** begin DATA FOR PROCESSING **
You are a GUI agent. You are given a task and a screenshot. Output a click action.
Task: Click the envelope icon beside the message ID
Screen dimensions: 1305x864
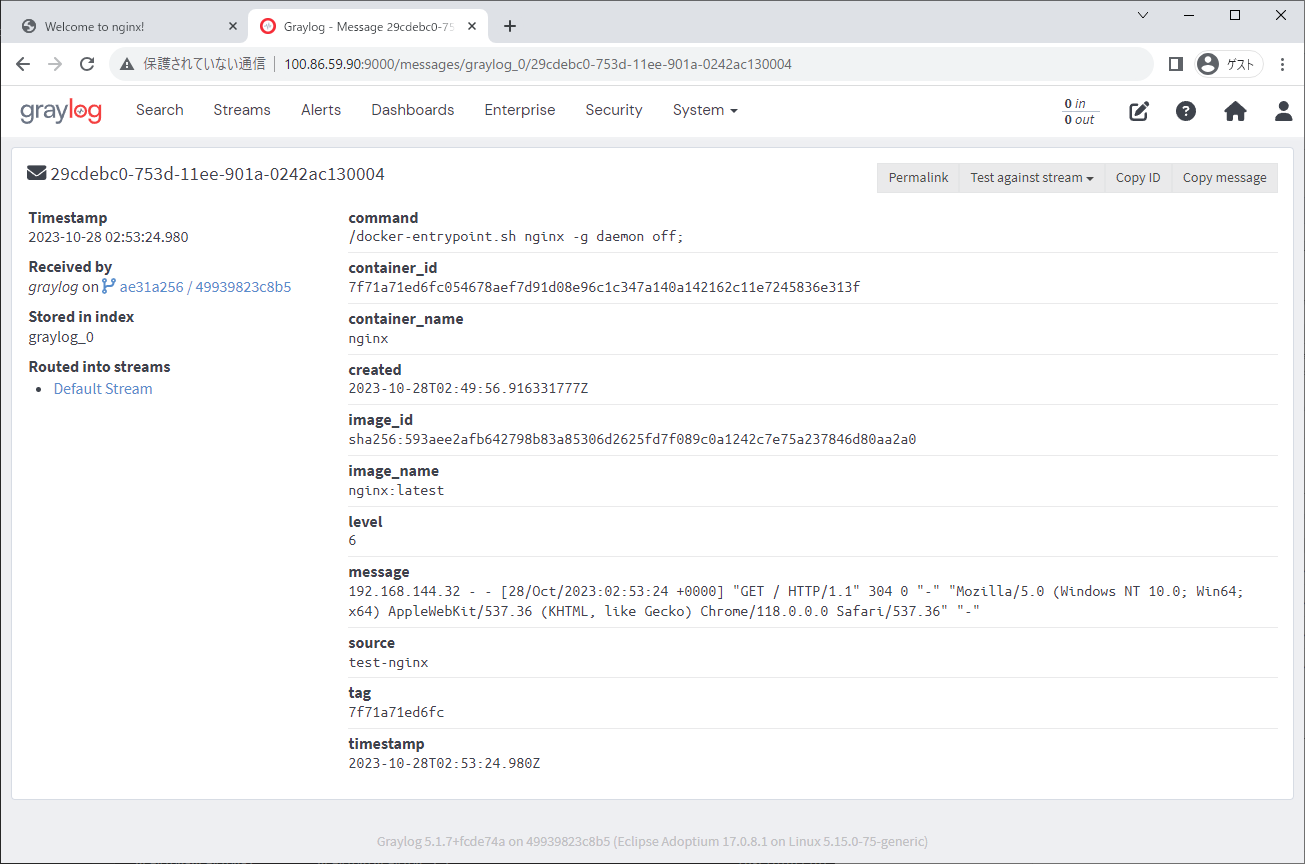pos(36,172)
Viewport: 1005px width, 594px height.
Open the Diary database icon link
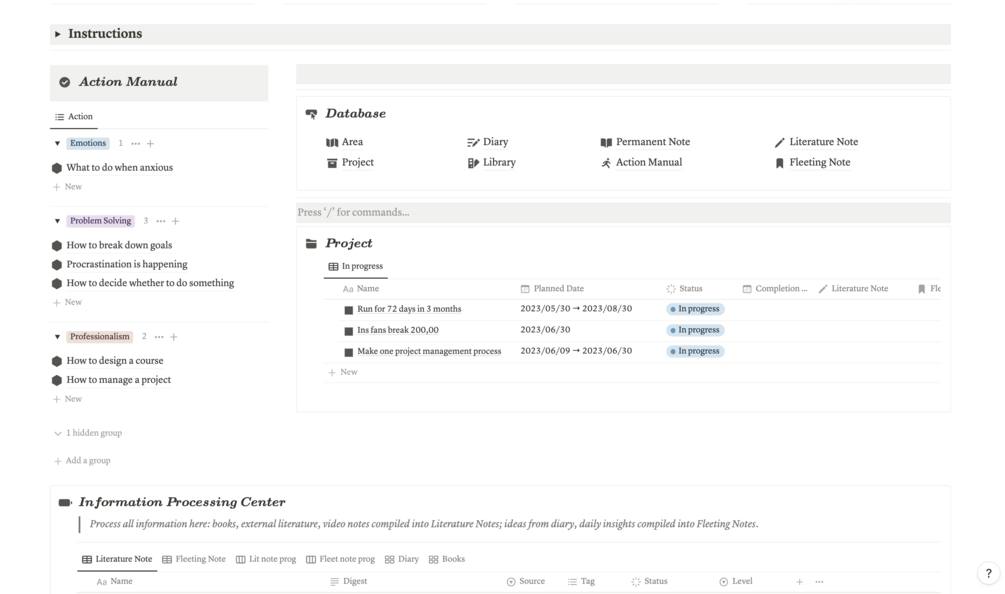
** end DATA FOR PROCESSING **
## PROBLEM REQUIREMENTS:
Render every line of the material above as a numbered list, skipping any blank lines. Leave the pictures out of your answer.

## RESULT OF THIS TASK:
1. You are a GUI agent. You are given a task and a screenshot. Output a click action.
2. Task: Click the envelope icon beside the message ID
3. Screen dimensions: 1305x864
4. pos(36,172)
5. Viewport: 1005px width, 594px height.
6. Open the Diary database icon link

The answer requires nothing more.